Expression of proximal tubular
organic anion transporters Oat1 and Oat3 is reduced by
PGE2 after renal
ischemia and reperfusion (I/R) injury. We hypothesized that impaired expression of Oat1/3 is decisively involved in the deterioration of renal function after I/R injury. Therefore, we administered
probenecid, which blocks proximal tubular
indomethacin uptake, to abolish the
indomethacin-mediated restoration of Oat1/3 regulation and its effect on renal functional and morphological outcome. Ischemic
acute kidney injury (iAKI) was induced in rats by bilateral clamping of renal arteries for 45 min with 24-h follow-up. Low-dose
indomethacin (1 mg/kg) was given intraperitoneally (ip) at the end of
ischemia.
Probenecid (50 mg/kg) was administered
ip 20 min later.
Indomethacin restored the expression of Oat1/3, PAH net secretion, and
PGE2 clearance. Additionally,
indomethacin improved kidney function as measured by glomerular filtration rate (GFR), renal perfusion as determined by corrected PAH clearance, and morphology, whereas it reduced renal cortical apoptosis and
nitric oxide production. Notably,
indomethacin did not affect
inflammation parameters in the kidneys (e.g.,
monocyte chemoattractant protein-1, ED1+ cells).
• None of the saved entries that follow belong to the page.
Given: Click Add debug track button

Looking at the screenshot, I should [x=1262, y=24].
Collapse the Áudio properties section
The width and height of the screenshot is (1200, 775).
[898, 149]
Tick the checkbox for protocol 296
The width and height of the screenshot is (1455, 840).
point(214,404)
On the other hand,
probenecid blocked the
indomethacin-induced restoration of Oat1/3 and moreover abrogated all beneficial effects. Our study indicates that the beneficial effect of low-dose
indomethacin in iAKI is not due to its anti-inflammatory potency, but in contrast to its restoration of Oat1/3 expression and/or general renal function. Inhibition of proximal tubular
indomethacin uptake abrogates the beneficial effect of
indomethacin by resetting the PGE2-mediated Oat1/3 impairment, thus reestablishing renal damage. This provides evidence for a mechanistic effect of Oat1/3 in a new model of the induction of renal damage after iAKI.